Mayor of Meycauayan
- Incumbent
- Assumed office June 30, 2022
- Vice Mayor: Jojie Violago
- Preceded by: Linabelle Villarica
- In office June 30, 2016 – June 30, 2019
- Vice Mayor: Rafael Manzano Jr.
- Preceded by: Joan Alarilla
- Succeeded by: Linabelle Villarica

Member of the Philippine House of Representatives for the Bulacan's 4th congressional district
- In office June 30, 2019 – June 30, 2022
- Preceded by: Linabelle Villarica
- Succeeded by: Linabelle Villarica

Personal details
- Born: Henry Resurreccion Villarica August 5, 1945 (age 80) Meycauayan, Bulacan, Philippines
- Party: PFP (2023–present)
- Other political affiliations: PDP–Laban (2016–2023) Liberal (2015–2016)
- Spouse: Linabelle Villarica
- Alma mater: University of the Philippines
- Occupation: Businessman, politician
- Profession: Lawyer

= Henry Villarica =

Filipino lawyer and politician

Henry Resurreccion Villarica (born August 5, 1945), also known as Atorni Henry, is a Filipino lawyer, businessman, and politician who is currently serving as City Mayor of Meycauayan. He previously served as Mayor from 2016 until 2019, and served as the member of the Philippine House of Representatives from the 4th District of Bulacan from 2019 until 2022. He is also the president of Villarica Pawnshop, which was founded by his parents.

==Early life and education==

Henry Villarica was born on August 5, 1945, in Meycauayan, Bulacan. He is the son of Quirino Villarica and Paz Resurreccion Villarica. His mother was a councilor of then-municipality of Meycauayan. His parents founded Villarica Pawnshop in 1954. Its first branch was set up in Manila. After the death of his mother, Villarica was assisted by his wife, Linabelle Villarica, in opening a second outlet in Makati in 1982, which is called Tiffany House of Jewels. The pawnshop is expanding in the rest of the country.
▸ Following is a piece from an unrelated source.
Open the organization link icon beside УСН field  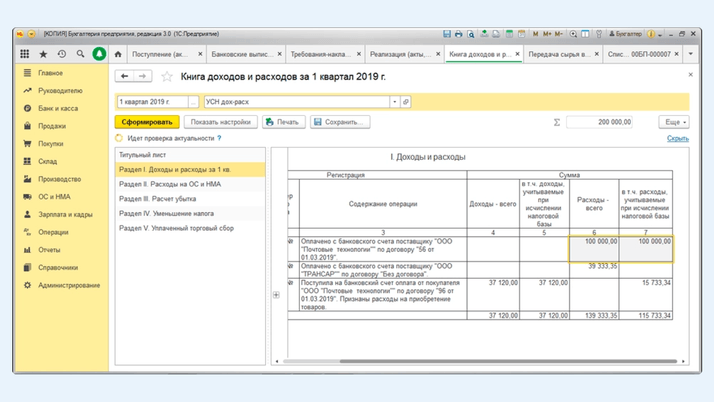(x=406, y=102)
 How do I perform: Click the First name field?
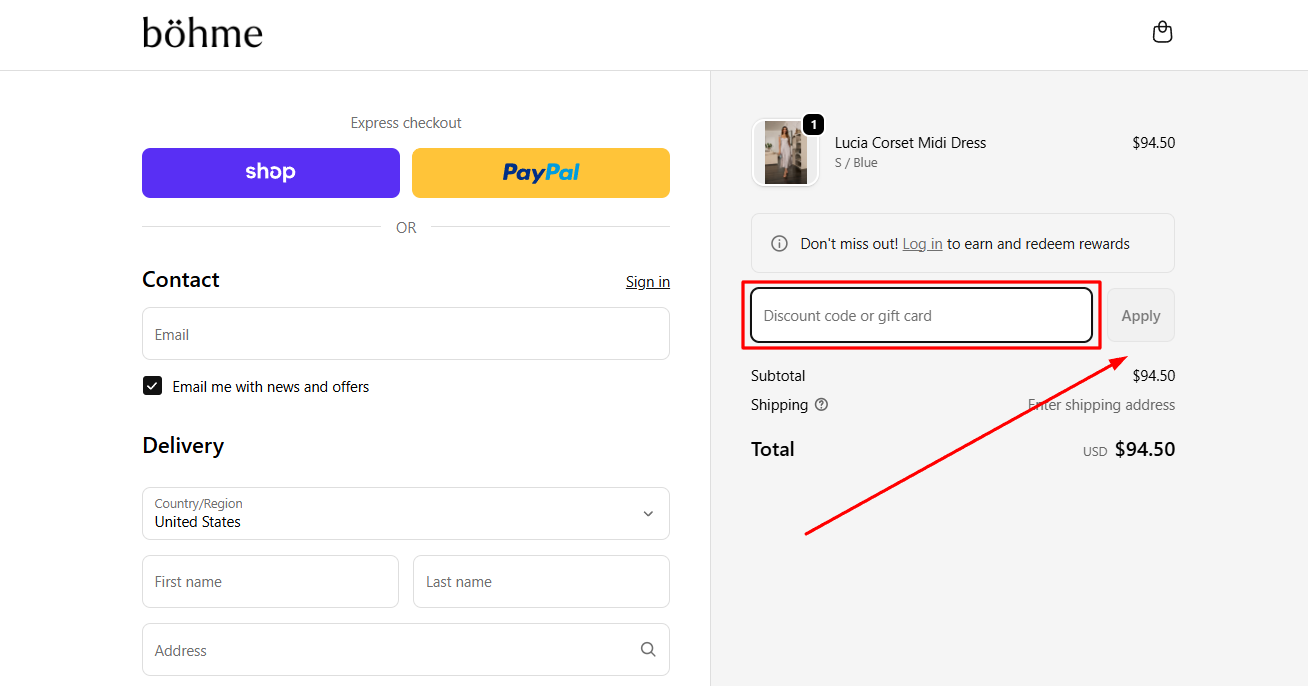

Villarica was a topnotcher in the 1971 Philippine Bar Examination, receiving the score of 92.40 percent. He was surpassed by students in the next bar exams, including incumbent senator Koko Pimentel. Villarica worked as an attorney.

==Political career==

===Mayor of Meycauayan (2016–2019)===
Villarica, along with vice mayor Rafael Manzano Jr. and all candidates for councilor, was running under the Liberal Party banner in 2016. On May 9, 2016, Villarica won the election by landslide, receiving 73.5 of the votes. He defeated Judy Alarilla, the daughter of mayors Eduardo and Joan Alarilla. He was sworn in as Mayor on June 30, 2016.

===Congressman for 4th District (2019–2022)===
Villarica did not stand for a second term, giving away to his wife, congresswoman Linabelle Villarica, who got term-limited for standing for reelection for fourth term. He ran unopposed for congressman for 4th District instead, while his wife ran for mayor. Villarica won his election as congressman on May 13, 2019.

One of his solutions is to convert the municipality of Santa Maria, which has the largest population and income, into a component city in the province of Bulacan.

==Personal life==
Villarica is married to incumbent mayor Linabelle Villarica, a native of Banna, Ilocos Norte. They have four children living with them. He resides in Meycauayan, Bulacan.

===Health===
On March 18, 2020, Villarica was hospitalized in a private hospital, after he experienced pneumonia. House Secretary General Luis Montales announced on March 26, that Villarica was tested positive for COVID-19. He also said that Villarica was last reported for work on March 4. He recovered on March 31.

His wife, mayor Linabelle Villarica, despite the fact that she did not exhibit any symptoms, was quarantined at their home, after her close contact with him.